Voici les éléments d’une éventuelle résolution “gagnant-gagnant“ des Nations Unies concernant l’indépendance palestinienne :
• Réaffirmer le soutien à une solution du conflit israélo-palestinien sur la base de deux États pour deux peuples et le droit des peuples juif et palestinien à l’autodétermination, sans porter préjudice aux droits de l’ensemble des citoyens ni à ceux des minorités.
• Prendre acte de la réforme des institutions et des forces de sécurité, du développement économique et des efforts de construction de l’État – en particulier en Cisjordanie, sous la conduite du président Abbas et du Premier ministre Salam Fayyad, qui ont contribué à poser les fondations de l’État palestinien – et donner son aval à la position exprimée par la Banque mondiale et les Nations Unies selon laquelle « l’Autorité palestinienne est bien placée pour fonder un État à tout moment dans un avenir proche. »
• Soutenir par conséquent la fondation d’un État palestinien indépendant et souverain sur la bases des lignes de 1967, ayant sa capitale à Jérusalem-Est symétriquement à la capitale reconnue d’Israël à Jérusalem-Ouest, compte tenu d’échanges et modifications mutuellement agréés de territoires négociables – un État vivant côte à côte avec Israël en paix et en sécurité.
• Admettre qu’étendre l’autorité d’un État palestinien à la bande de Gaza y suppose le pouvoir effectif d’un gouvernement palestinien légitime exerçant son autorité sur la rive occidentale du Jourdain, adhérant aux principes du Quartette [1] et à l’Initiative de paix arabe [2], et respectueux des engagements de l’OLP.
• Appeler les deux États à s’engager de bonne foi dans des négociations sur la base des résolutions et amendements pertinents qui précèdent, dans le but de résoudre toutes les questions pendantes entre eux, à commencer par celles des frontières, des implantations, des accords sur l’eau et la sécurité. Les dispositions de sécurité, en particulier, qui incluent des garanties internationales, régionales et bilatérales à plusieurs échelons, devraient se mesurer aux menaces et les neutraliser, permettant le désengagement par étapes de l’armée israélienne d’un État palestinien démilitarisé, doté de forces de sécurité intérieures efficaces, sans que la sécurité d’Israël soit compromise.

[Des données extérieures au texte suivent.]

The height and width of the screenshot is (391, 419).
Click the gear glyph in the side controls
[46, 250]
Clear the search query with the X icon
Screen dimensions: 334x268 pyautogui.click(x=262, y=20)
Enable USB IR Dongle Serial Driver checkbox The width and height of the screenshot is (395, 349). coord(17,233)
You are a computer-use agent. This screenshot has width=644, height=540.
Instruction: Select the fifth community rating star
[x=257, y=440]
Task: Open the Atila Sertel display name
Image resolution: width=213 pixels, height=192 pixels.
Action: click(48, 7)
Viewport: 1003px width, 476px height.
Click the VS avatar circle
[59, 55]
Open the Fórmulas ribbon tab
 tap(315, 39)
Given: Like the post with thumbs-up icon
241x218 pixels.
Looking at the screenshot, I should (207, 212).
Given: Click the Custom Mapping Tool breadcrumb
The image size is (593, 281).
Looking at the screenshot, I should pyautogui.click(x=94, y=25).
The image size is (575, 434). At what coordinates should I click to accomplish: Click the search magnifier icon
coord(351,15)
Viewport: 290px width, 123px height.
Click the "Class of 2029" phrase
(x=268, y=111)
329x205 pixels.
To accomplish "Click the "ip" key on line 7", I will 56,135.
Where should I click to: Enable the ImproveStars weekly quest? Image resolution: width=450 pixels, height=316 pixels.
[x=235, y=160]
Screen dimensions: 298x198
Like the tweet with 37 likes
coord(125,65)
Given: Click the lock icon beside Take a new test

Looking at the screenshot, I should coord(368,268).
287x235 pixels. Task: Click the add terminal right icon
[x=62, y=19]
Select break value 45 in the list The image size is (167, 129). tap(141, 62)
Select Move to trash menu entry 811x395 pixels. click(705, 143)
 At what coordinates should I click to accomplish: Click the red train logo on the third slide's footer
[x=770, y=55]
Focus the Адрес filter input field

• Prendre note de l’importance de l’Initiative de paix arabe, avalisée par la Ligue arabe en 2002, et appeler les États de la région à contribuer à la création d’une atmosphère incitant à négocier et se mettre d’accord, y compris par des efforts plus intenses afin de faire progresser la coexistence et la normalisation des relations entre États membres de la Ligue arabe et État d’Israël.
Une approche novatrice et courageuse visant à tirer bénéfice de l’initiative palestinienne ne mettra pas fin au conflit. Mais elle pourrait le rendre infiniment plus maîtrisable.
NOTES
[1] Composé de représentants de l’ONU, de l’Union européenne, des États-Unis et de la Fédération de Russie, le “Quartette“ diplomatique réuni le 30 avril 2003 avait adopté la “Feuille de route“ destinée à aboutir à un règlement permanent du conflit israélo-palestinien sur la base du principe de l’existence de deux États.
[2] Présentée au sommet de la Ligue arabe à Beyrouth en mars 2002 et réactivée au sommet de Ryad en mars 2008, l’Initiative proposait une normalisation des relations des pays membres de la Ligue avec l’État d’Israël sur le principe de “la paix en échange de la terre“ : les deux conditions essentielles étant le retrait plein et entier des territoires occupés en 1967 et l’accord d’Israël à la fondation d’un État palestinien indépendant et souverain avec Jérusalem-Est pour capitale.